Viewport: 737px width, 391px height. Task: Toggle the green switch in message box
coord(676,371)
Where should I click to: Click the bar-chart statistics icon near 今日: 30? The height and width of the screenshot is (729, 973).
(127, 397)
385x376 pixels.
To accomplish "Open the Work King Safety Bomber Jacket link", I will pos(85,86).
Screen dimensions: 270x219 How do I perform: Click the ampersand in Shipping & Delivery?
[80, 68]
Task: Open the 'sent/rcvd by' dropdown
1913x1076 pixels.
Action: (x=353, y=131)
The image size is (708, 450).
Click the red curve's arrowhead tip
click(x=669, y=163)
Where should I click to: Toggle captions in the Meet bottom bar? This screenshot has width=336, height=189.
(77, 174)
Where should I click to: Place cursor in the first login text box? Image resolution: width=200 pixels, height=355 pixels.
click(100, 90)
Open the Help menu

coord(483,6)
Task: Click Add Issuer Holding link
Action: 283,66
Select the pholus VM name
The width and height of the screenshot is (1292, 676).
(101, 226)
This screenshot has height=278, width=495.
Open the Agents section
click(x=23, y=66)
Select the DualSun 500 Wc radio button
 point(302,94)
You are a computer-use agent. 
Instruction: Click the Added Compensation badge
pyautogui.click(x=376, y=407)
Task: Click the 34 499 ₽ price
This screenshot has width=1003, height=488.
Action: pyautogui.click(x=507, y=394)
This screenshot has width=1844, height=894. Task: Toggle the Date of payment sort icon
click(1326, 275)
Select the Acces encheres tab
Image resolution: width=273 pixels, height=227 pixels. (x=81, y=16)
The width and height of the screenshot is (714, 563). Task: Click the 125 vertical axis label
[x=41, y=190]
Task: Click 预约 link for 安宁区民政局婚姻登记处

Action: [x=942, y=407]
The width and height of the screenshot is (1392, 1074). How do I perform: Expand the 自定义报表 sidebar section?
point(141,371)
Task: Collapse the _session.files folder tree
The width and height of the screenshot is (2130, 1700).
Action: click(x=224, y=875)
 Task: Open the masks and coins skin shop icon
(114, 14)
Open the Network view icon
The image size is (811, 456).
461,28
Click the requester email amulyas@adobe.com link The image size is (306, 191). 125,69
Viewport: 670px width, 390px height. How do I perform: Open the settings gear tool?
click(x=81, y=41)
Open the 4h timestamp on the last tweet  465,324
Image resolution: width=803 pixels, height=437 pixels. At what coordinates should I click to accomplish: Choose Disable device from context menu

---------------

- _WHAT TO DO_:
Write out all of the lines above again, substituting "View menu" for "Help menu" and keeping every other character the same.

- _FULL OUTPUT_:
Viewport: 737px width, 391px height. Task: Toggle the green switch in message box
coord(676,371)
Where should I click to: Click the bar-chart statistics icon near 今日: 30? The height and width of the screenshot is (729, 973).
(127, 397)
385x376 pixels.
To accomplish "Open the Work King Safety Bomber Jacket link", I will pos(85,86).
Screen dimensions: 270x219 How do I perform: Click the ampersand in Shipping & Delivery?
[80, 68]
Task: Open the 'sent/rcvd by' dropdown
1913x1076 pixels.
Action: (x=353, y=131)
The image size is (708, 450).
Click the red curve's arrowhead tip
click(x=669, y=163)
Where should I click to: Toggle captions in the Meet bottom bar? This screenshot has width=336, height=189.
(77, 174)
Where should I click to: Place cursor in the first login text box? Image resolution: width=200 pixels, height=355 pixels.
click(100, 90)
Open the View menu

coord(483,6)
Task: Click Add Issuer Holding link
Action: 283,66
Select the pholus VM name
The width and height of the screenshot is (1292, 676).
(101, 226)
This screenshot has height=278, width=495.
Open the Agents section
click(x=23, y=66)
Select the DualSun 500 Wc radio button
 point(302,94)
You are a computer-use agent. 
Instruction: Click the Added Compensation badge
pyautogui.click(x=376, y=407)
Task: Click the 34 499 ₽ price
This screenshot has width=1003, height=488.
Action: pyautogui.click(x=507, y=394)
This screenshot has width=1844, height=894. Task: Toggle the Date of payment sort icon
click(1326, 275)
Select the Acces encheres tab
Image resolution: width=273 pixels, height=227 pixels. (x=81, y=16)
The width and height of the screenshot is (714, 563). Task: Click the 125 vertical axis label
[x=41, y=190]
Task: Click 预约 link for 安宁区民政局婚姻登记处

Action: [x=942, y=407]
The width and height of the screenshot is (1392, 1074). How do I perform: Expand the 自定义报表 sidebar section?
point(141,371)
Task: Collapse the _session.files folder tree
The width and height of the screenshot is (2130, 1700).
Action: click(x=224, y=875)
 Task: Open the masks and coins skin shop icon
(114, 14)
Open the Network view icon
The image size is (811, 456).
461,28
Click the requester email amulyas@adobe.com link The image size is (306, 191). 125,69
Viewport: 670px width, 390px height. How do I perform: Open the settings gear tool?
click(x=81, y=41)
Open the 4h timestamp on the last tweet  465,324
Image resolution: width=803 pixels, height=437 pixels. At what coordinates should I click to accomplish: Choose Disable device from context menu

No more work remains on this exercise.